Bologna, 10 mar. – Per i laureati italiani “lievita la disoccupazione”, calano il lavoro stabile e il livello delle retribuzioni. Ma a 5 anni dal conseguimento del titolo gli indicatori migliorano. Lo dice la XVI indagine AlmaLaurea sulla condizione occupazionale dei laureati, che ha coinvolto 64 atenei e 450 mila laureati post riforma (per la prima volta anche quelli dei corsi magistrali).
Nel 2012 a un anno dal conseguimento del titolo la disoccupazione è cresciuta di 4 punti percentuali fra i laureati triennali non iscritti ad altro corso di laurea, passando dal 23% al 26,5%; fra i laureati magistrali è passata dal 21% al 23% e fra quelli a ciclo unico dal 21% al 25%. Rispetto ai coetanei dell’Europa a 27, i giovani italiani, laureati compresi, hanno più difficoltà a entrare nel mercato del lavoro, ma durante la vita lavorativa la laurea rimane una carta in più da giocare contro la disoccupazione, tanto che, a 5 anni dal conseguimento del titolo (e indipendentemente dal tipo di laurea) il tasso di occupazione è vicino al 90%.
Col passare degli anni cresce anche la retribuzione, che a 5 anni dalla laurea si attesta a meno di 1.400 euro netti al mese (“con forti disparità per livello e percorsi di studio, genere, ripartizioni territoriali”) ed è diminuita, rispetto alla rilevazione precedente, “del 3% tra i triennali, del 5% tra i magistrali, dell’11% tra i laureati a ciclo unico (ma, per quest’ultimo dato, Alma laurea ricorda “la mutata composizione per percorso disciplinare”).

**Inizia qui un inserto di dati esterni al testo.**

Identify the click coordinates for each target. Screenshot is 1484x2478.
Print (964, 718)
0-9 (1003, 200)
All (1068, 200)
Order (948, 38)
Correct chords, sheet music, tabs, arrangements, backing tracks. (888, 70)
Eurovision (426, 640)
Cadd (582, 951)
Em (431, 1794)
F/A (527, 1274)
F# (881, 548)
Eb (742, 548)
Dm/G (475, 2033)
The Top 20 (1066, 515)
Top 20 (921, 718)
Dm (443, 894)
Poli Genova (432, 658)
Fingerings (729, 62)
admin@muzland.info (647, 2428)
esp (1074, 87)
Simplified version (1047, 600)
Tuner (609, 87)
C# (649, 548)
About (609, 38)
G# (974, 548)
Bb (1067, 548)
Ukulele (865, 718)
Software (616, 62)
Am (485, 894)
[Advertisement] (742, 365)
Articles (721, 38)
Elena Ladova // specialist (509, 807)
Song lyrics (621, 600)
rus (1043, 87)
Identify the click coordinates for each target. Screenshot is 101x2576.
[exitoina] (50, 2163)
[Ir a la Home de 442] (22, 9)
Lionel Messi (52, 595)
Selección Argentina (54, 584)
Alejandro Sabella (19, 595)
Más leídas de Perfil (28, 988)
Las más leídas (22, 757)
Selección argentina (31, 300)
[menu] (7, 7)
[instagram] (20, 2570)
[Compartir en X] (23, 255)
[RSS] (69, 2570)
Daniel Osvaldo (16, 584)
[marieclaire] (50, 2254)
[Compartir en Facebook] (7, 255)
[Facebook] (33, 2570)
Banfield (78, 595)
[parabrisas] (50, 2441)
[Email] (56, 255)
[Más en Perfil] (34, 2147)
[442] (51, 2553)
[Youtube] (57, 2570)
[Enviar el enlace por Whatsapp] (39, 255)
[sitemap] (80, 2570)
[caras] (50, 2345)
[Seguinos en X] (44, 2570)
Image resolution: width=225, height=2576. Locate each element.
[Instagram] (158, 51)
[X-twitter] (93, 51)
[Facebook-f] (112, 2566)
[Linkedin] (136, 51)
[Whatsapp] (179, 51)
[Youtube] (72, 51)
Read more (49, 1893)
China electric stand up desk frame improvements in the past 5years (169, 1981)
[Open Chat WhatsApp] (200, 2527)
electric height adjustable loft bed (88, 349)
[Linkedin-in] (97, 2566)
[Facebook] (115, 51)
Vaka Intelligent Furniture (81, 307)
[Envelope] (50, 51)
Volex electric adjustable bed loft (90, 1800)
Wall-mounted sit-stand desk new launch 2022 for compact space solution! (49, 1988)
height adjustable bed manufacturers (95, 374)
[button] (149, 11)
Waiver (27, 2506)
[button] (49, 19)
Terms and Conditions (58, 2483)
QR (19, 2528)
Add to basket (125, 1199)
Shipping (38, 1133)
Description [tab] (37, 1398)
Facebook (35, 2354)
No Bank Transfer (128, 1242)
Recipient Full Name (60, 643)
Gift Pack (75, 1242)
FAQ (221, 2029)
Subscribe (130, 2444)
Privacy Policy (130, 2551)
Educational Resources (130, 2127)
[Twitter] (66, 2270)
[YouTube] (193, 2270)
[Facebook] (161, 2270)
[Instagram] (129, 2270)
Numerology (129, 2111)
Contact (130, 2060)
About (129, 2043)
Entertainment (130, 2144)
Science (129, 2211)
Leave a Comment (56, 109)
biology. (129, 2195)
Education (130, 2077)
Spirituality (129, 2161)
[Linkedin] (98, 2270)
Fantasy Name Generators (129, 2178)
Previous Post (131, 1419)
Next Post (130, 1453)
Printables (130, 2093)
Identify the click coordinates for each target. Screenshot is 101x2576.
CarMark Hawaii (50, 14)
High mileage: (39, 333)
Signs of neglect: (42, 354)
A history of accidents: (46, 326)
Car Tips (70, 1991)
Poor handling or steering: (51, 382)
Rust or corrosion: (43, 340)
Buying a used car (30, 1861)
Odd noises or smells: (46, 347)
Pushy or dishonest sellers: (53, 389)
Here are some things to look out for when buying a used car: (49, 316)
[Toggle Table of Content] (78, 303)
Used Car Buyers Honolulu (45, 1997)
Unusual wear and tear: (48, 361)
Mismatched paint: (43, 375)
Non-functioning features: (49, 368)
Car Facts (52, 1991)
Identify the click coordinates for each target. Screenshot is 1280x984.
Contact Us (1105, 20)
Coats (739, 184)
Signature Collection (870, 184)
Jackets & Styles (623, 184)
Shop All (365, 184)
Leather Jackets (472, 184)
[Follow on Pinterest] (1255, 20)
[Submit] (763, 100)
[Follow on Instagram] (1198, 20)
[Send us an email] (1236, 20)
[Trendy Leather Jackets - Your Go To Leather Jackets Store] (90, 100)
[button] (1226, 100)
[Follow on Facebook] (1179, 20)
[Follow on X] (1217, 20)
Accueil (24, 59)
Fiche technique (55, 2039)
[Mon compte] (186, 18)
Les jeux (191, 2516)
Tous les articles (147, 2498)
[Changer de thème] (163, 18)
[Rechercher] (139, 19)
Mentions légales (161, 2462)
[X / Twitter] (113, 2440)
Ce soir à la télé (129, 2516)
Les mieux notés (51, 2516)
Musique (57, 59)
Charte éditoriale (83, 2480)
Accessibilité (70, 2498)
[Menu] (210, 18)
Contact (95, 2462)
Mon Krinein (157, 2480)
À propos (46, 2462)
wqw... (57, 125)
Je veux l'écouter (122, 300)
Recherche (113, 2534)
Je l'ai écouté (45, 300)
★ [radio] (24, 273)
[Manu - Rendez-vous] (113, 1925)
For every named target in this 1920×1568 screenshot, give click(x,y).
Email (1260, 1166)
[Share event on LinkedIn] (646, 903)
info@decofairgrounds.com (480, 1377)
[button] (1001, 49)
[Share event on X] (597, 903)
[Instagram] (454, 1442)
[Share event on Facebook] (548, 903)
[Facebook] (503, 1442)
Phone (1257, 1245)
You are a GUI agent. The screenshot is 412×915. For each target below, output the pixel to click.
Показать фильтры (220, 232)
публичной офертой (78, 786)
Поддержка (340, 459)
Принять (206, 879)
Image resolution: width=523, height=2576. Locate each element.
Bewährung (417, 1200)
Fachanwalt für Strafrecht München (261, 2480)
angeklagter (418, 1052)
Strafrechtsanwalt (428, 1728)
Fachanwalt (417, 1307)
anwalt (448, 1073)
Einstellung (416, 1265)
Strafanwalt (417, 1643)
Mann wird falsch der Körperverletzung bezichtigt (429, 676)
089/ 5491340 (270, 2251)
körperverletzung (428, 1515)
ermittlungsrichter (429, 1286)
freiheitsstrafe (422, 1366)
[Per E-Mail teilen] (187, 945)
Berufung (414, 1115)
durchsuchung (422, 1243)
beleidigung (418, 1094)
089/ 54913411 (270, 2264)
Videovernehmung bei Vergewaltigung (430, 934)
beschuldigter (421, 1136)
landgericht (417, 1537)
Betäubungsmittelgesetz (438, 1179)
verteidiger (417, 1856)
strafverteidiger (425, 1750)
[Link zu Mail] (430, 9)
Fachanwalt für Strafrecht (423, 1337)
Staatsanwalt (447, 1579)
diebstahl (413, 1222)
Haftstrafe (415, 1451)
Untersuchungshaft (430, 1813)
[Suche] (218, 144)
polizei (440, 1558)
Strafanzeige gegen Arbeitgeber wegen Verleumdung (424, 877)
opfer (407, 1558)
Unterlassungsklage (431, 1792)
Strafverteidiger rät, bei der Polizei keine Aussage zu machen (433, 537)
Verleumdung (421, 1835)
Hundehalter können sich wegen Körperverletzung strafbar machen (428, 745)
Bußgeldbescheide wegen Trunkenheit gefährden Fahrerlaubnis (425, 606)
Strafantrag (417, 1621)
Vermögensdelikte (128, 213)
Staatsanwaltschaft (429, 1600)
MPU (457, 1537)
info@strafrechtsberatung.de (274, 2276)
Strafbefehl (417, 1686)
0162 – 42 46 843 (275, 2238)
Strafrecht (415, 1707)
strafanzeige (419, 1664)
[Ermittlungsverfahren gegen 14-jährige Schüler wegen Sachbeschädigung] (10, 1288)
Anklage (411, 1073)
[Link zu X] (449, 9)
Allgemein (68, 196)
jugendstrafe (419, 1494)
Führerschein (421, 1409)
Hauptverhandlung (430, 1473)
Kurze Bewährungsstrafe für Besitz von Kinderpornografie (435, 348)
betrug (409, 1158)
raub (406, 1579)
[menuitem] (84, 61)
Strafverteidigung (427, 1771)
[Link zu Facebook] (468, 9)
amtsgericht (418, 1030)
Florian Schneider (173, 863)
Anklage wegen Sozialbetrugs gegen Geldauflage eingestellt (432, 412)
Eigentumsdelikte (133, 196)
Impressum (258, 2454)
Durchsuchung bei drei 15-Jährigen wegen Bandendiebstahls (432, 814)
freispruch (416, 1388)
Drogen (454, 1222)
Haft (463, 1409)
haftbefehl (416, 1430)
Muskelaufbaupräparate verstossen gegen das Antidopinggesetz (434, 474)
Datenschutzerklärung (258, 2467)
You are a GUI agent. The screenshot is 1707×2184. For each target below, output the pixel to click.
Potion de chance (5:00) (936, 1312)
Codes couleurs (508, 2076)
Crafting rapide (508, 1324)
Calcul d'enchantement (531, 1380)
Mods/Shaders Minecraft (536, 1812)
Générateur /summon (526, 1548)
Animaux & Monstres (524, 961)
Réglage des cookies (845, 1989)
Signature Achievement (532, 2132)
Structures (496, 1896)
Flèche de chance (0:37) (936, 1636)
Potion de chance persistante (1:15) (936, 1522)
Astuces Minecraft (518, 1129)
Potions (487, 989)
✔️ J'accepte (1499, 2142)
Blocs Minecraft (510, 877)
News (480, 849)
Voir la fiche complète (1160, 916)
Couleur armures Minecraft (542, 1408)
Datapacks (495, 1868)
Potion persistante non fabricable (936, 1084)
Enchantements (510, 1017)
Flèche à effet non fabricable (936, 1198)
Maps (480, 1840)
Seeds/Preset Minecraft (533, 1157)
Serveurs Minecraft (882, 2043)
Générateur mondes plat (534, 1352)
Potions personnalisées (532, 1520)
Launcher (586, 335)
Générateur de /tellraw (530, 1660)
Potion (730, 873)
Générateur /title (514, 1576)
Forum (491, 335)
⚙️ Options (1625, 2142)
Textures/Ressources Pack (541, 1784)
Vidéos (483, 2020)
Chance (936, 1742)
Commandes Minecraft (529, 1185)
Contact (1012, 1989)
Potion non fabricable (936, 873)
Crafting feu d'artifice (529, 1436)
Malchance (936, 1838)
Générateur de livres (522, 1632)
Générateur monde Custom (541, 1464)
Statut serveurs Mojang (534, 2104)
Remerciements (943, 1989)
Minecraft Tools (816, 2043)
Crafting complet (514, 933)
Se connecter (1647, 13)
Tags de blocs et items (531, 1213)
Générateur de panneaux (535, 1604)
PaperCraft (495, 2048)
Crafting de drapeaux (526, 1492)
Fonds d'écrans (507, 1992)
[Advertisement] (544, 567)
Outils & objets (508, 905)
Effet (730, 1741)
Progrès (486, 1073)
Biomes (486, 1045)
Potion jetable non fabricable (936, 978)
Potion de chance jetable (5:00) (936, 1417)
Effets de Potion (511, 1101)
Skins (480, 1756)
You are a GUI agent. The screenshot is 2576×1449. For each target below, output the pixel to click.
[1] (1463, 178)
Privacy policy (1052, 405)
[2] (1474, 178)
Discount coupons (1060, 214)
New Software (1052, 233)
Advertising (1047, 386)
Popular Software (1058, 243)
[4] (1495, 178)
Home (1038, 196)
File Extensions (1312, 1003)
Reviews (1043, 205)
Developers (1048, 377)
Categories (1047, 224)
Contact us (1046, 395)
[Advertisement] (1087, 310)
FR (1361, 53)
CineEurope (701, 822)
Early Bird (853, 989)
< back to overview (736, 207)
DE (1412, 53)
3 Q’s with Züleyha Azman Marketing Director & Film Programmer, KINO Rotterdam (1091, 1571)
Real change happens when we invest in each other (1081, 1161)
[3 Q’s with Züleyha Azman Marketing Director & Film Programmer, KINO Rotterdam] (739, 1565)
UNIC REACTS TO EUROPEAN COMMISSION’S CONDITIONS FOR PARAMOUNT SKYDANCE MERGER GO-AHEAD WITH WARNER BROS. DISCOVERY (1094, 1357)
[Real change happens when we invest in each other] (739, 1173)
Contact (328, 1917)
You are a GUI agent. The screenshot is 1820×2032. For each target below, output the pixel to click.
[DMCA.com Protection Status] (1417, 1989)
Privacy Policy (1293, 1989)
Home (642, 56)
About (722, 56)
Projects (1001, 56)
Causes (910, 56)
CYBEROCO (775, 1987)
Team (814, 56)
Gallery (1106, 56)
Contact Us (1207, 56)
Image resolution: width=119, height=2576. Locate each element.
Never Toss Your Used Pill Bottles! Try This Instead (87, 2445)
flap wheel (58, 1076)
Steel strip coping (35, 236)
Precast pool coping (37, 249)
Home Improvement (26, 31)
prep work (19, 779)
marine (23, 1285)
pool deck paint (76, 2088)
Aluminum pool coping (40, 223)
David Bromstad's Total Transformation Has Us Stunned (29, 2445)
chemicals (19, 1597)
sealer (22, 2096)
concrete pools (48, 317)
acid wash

A un anno dalla laurea, invece, le retribuzioni reali si attestano sui 1.000 euro (con un calo del 20% rispetto al 2008).
Il report, che si basa su dati Istat, è stato presentato oggi a Bologna durante il convegno “Imprenditorialità e innovazione: il ruolo dei laureati” dal direttore di AlmaLaurea Andrea Cammelli. Secondo Cammelli,
il fatto che ci siano pochi manager laureati (nel 2012 il 24% dei manager in Italia aveva il titolo, contro il 53% nell’Europa a 27) rallenta le assunzioni di laureati nelle aziende italiane.
Nella ricerca del lavoro aiuta aver studiato all’estero e aver fatto stage in azienda. Per il direttore di AlmaLaurea resta un problema preoccupante il fatto che “solo 30 19enni su 100 scelgono l’università“, in un paese in cui non si investe abbastanza sul diritto allo studio.
Sulla necessità di investire di più nell’università non ha dubbi Gianluca Galletti. Il ministro all’Ambiente, già sottosegretario all’Istruzione, intervendo al convegno nell’aula absidale di S. Lucia ha bocciato i tagli lineari alla pubblica amministrazione che hanno colpito anche la formazione portando a “dati drammatici”.